Tel un rouleau compresseur, le passé avec toutes ses noirceurs, ses dérives infâmes, ses complexes et son incrimination se déploie douloureusement dans la mémoire vive de monsieur «Si» et l’écrase péniblement, au moment même où il est en train de vivre sa toute dernière nuit et d’attendre que la main assassine qui lui a déjà annoncé, par une lettre anonyme, son meurtre irrémédiable, sorte brutalement du brouillard de l’incognito et du mystère et lui tire une balle dans la tête. Toute la narration dont se charge majoritairement ce héros-narrateur, puis, en deuxième position, les personnages de second plan («Chrifa» dite «Madame Chouchou», «Safia la brune», «Souâd» et «l’épouse du Pacha»), se passe en ces brefs instants de peur, d’angoisse, de mea culpa tardif et d’attente de la mort, entre le premier et l’ultime chapitre (le 5e) constituant ensemble le magnifique flash-back cinématographique sur lequel est construit tout le roman et qui se met en branle juste après la mort du héros. Une mort lente consignée dans le prélude (pp. 15-16) où l’autrice apprend toute l’histoire de ce héros assassiné du médecin ayant assisté à son agonie. Le chapitre final s’avère être la continuation du chapitre inaugural et révèle la trajectoire circulaire de ce roman surprenant. Sans doute y a-t-il là un puissant système narratif original, délibérément complexifié et que Mounira Daraoui a conçu avec beaucoup d’intelligence et mis en place avec une incroyable dextérité afin d’entretenir le suspense et maintenir en haleine le lecteur le long des 184 pages de ce roman où l’autrice fait preuve aussi d’une aptitude inouïe à parler de la bouche de ses personnages, à narrer l’histoire de son roman à travers leurs voix respectives, sans jamais mettre en action son propre «je» ni la voix-off qui aurait privé les personnages de parole et de narration et empêché l’autrice d’introduire dans son roman cette dynamique narrative toute vivante et savoureuse.

Savoureuse aussi cette prose de diamant où le processus de littérarisation est porté à son point culminant et qui s’élève à la dignité des grands textes littéraires.
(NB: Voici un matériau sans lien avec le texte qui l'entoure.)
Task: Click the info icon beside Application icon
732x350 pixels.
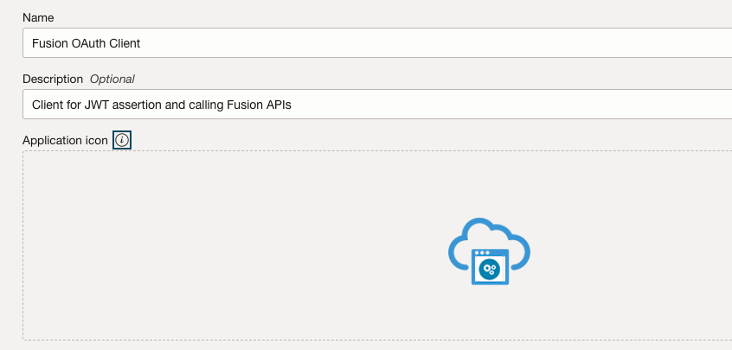Action: 122,140
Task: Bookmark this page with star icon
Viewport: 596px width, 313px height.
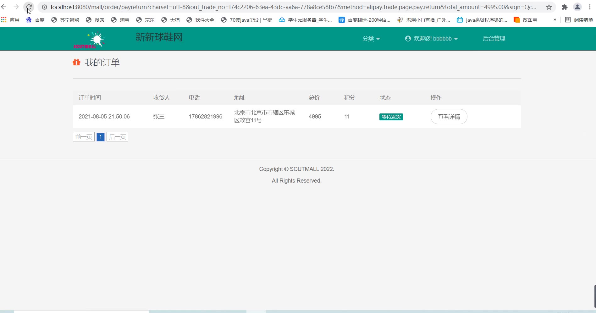Action: pos(549,7)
Écrite dans une langue arabe à la grâce insigne, cette prose romanesque est faite souvent par de longues phrases, riches en images et en descriptions, qui se gonflent comme des vagues, montent en s’exécutant dans un tempo lent, puis déferlent doucement en bas des paragraphes consécutifs, donnant de constantes et belles émotions au lecteur. C’est une prose puissamment expressive se distinguant par le règne quasi absolu de la métaphore neuve et novatrice, jamais usée, et qui sait dire, en émouvant, l’injustice, l’ignominie, le machiavélisme et la violence sociale avec la plus extrême pudeur.
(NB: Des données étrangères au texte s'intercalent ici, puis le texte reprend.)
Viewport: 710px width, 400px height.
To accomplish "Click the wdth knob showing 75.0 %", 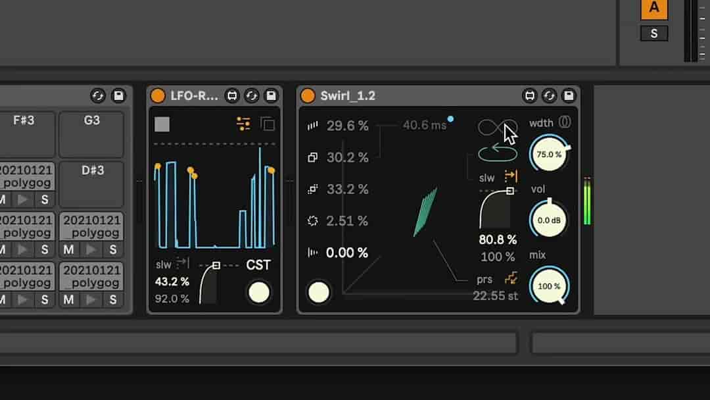I will point(549,155).
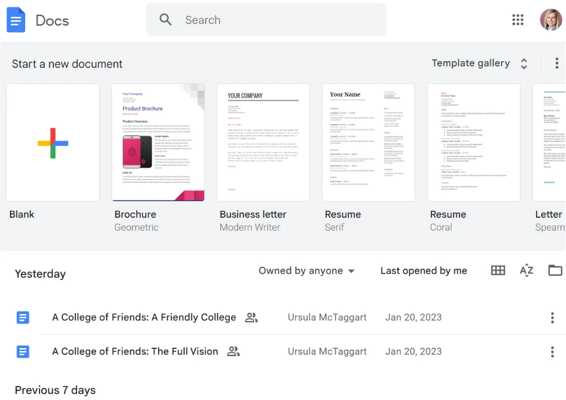Click Template gallery to browse templates

click(470, 63)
D’une brûlante actualité et merveilleusement écrit, ce roman de Mounira Daraoui est un véritable petit chef-d’œuvre de la littérature féminine tunisienne. Il est à lire absolument.

Mounira Daraoui , «Hawajess Allayla al akhira», Tunis, éditions «La Maison Tunisienne du Livre», collection «Diwan el hikaya», 2019, 184 pages, ISBN 9 789938 942309.
-Mounira Daraoui est professeur des écoles primaires. Romancière, elle a à son actif plusieurs romans dont «Ontha edaou» (La femelle de la lumière) «Holm mostarab» (Un rêve redoutable) , «Azef edhel» (le musicien de l’ombre) , «Kotaf errouh» (l’hirondelle de l’âme), «Madinatou enissaâ» (La ville des femmes), etc. Elle a écrit aussi des livres pour enfants et a obtenu des prix littéraires dont celui de Zoubeïda Béchir, en 2015.